Posted by Andy on January 22, 2010
Here are the all-time leaders for most homers in a season with a matching or fewer number of walks.
The first thing that popped into my head was to think about Dawson and the 1987 Cubs. Dawson won the NL MVP that year despite the Cubs finishing with a 76-85 record, last place in the NL East. The Cubs were a little bit below average offensively (as compared to the rest of the NL) and the Cubs didn't have a particularly good hitter to follow Dawson in the batting order. Check out the Cubs' batting orders for that season. For the first half of the year Dawson batted 3rd almost exclusively and was followed most often by Keith Moreland or Leon Durham. Those guys had their upsides but they certainly had little business hitting cleanup. In the second half of the season Dawson hit mostly cleanup and was followed by a mix of players including Moreland, Durham, Jerry Mumphrey, and a rookie named Rafael Palmeiro.
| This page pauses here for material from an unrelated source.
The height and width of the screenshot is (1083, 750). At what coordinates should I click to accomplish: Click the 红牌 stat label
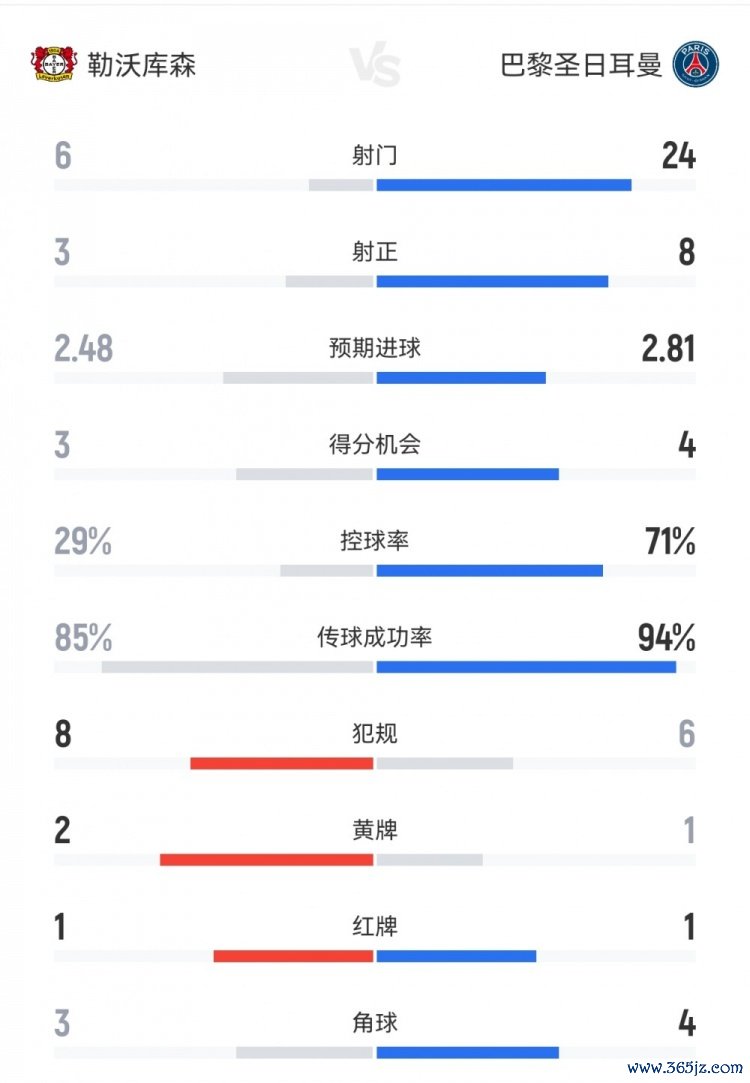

This makes me wonder why Dawson didn't walk more. I would have thought that with the lower quality of talent hitting behind Dawson, he would have received more walks. The fact is that any team offense issues may have been overridden by the fact that Dawson just didn't walk very much. For his career, he averaged only 36 walks per 162 games. Of the 66 players with at least 10,000 plate appearances since 1901, Dawson is one of just 3 with fewer than 6% of his PA's turning into walks. Dawson's walk rate was 5.47%, Pinson's was 5.52%, and Buckner's was an astounding 4.49%.
More generally, this list seems to be populated by two types: players on good offensive teams (1990s Rockies and Rangers, for example) and players who simply did not draw a lot of walks in their careers (Alfonso Soriano and Dawson, for example.) The good offense makes sense since a pitcher is less likely to walk a guy when there's another good hitter coming up next.